無慈悲な部長に甘く求愛されてます


 がつんとした甘みが、一日の疲れをため込んだ体にじんわり染みわたっていく。

 うん、おいしい。……でも、ちょっとだけ物足りない。

 クリスマスイヴだからと社長が差し入れしてくれたケーキに文句をつけるわけじゃないけれど、私は甘いものにはちょっとだけうるさい。

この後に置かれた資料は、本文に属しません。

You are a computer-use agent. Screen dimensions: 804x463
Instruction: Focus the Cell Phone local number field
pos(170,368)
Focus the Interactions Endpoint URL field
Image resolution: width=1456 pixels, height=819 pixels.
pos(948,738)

 思い出すと今すぐにでも食べたくなる、家の近所にあるケーキ屋の濃厚なクリームの味を思い出していると、後ろから声をかけられた。

「小松さん、これ再送してくれる?」

 同じ経営管理部の松田先輩が、リストを私に差し出している。

「この赤チェックの会社全部なんだけど。このあいだ送ったアンケートの調査項目が間違っててさ。定時後に悪いんだけど」

「いえ、承知しました」

「悪いね」と言って帰り支度をはじめる松田先輩は三十五歳、共働きの奥さんと小さな男の子ふたりをもつお父さんだ。

 きっと今日はクリスマスケーキを買って帰ると約束しているに違いない。

 私もあそこのケーキを買って帰ろうかな、と一瞬考えてから首を振った。